● **Excerpt to read**
From the sound of his most recent blog, Chad Dickerson ended up in a wrestling match with a new Dell system and lost.  That's bad news because Chad, who used to be the CIO at InfoWorld (now, he's at Yahoo), is one of the most technical people I know.
Written by David Berlind, Inactive

From the sound of his most recent blog, Chad Dickerson ended up in a wrestling match with a new Dell system and lost.  That's bad news because Chad, who used to be the CIO at InfoWorld (now, he's at Yahoo), is one of the most technical people I know.  Apparently, his neighbor bought a new Dell that came with a serious case of marketingware syndrome and asked Chad if he could rid the box of all that illed it.  Wrote Chad:

I’ve been helping my friends across the street from me set up their new Dell PC and though it booted up out-of-the-box, it has been ridiculously tedious and frustrating to clean all the trialware and marketing crud off the thing. (Of course, this isn’t news to anyone who has bought a PC recently, but I haven’t bought a new PC in years since I’ve either been using a Mac or a work PC). After tangling with the PC for a few hours, it felt less like a useful tool and more like a child screaming for unneeded candy in the grocery store, except this time the PC was screaming for various online services, anti-virus software suites, printer supplies (hey, the printer is NEW, why do I need toner?!), and online banking services. Click here to sign-up for AOL! Click here to sign up for Earthlink! When I setup their printer, I got the same marketing message in three different contexts at the same time: an icon was placed on the desktop that said “click here for Dell printer supplies,” the small LCD screen on the printer itself displayed the URL for Dell printer supplies (which I won’t dignify with a link here, nofollow or otherwise), and the first test page printed had the same URL for printer supplies. At that point, I expected a Dell representative to kick their front door down and scream the URL in my ear for good measure.

● **Information supplied**
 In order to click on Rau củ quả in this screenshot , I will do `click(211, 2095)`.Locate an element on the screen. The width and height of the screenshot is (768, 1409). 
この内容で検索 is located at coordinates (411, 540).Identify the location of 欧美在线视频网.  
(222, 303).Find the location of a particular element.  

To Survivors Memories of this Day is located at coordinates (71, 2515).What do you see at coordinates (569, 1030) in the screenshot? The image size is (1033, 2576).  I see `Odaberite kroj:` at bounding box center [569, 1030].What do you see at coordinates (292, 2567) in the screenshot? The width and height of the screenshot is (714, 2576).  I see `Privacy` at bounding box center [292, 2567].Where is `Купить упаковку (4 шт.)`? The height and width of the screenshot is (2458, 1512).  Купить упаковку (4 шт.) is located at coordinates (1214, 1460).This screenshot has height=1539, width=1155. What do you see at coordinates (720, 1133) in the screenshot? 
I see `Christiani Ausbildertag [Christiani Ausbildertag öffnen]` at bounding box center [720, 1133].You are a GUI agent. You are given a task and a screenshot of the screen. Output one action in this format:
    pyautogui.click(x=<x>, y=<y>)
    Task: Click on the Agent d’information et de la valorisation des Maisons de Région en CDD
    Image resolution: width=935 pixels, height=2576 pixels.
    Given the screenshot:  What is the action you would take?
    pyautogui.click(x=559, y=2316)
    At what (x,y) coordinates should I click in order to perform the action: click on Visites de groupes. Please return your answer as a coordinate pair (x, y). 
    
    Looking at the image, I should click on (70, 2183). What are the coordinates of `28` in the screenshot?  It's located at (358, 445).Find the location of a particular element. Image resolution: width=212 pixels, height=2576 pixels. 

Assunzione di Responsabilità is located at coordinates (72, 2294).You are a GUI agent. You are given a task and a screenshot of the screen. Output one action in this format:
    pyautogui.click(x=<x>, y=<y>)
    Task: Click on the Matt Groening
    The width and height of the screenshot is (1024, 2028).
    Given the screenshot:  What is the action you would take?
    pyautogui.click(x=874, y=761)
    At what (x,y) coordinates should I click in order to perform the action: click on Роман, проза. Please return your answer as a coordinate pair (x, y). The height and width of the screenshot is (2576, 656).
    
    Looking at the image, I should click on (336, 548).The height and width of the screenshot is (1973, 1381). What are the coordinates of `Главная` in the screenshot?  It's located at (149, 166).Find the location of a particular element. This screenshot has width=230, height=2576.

● **Exercise aim**
Pick up the piece about cleaning marketing software off a new Dell PC after its last sentence, and write the next part.

● **Output**
Chad knows what any self-respecting techie knows -- the best way to fix the problem is to re-load Windows and pray that the OEM system disc doesn't come pre-programmed to install all the unnecessary accoutrements as well.  Only there's one problem.  The new Dell came without an original system disk.  This is apparently the new MO of system makers.  For example, an Acer Ferrari that I recently purchased for Vista testing didn't come with a system disk either.  Instead, it has a backup recovery disk which restores the system to the exact same state the system was in when I unboxed it.  It's not an XP installation disk though.

Michael Arrington of TechCrunch ran into the same problem recently and I suggested he use an actual OEM CD for Windows XP from another system (some of the older systems have them).  When the installations asks for a license key, just use the one off the Windows license key that's affixed to the system.  Being able to install Windows from any XP CD was one reason (according to Microsoft) that it started getting system manufacturers to affix the those labels to their systems back in 2001. 

Anyway, I agree with Chad.  PCs are too mature for him or any other user for that matter to be ending up in a wrestling match with them.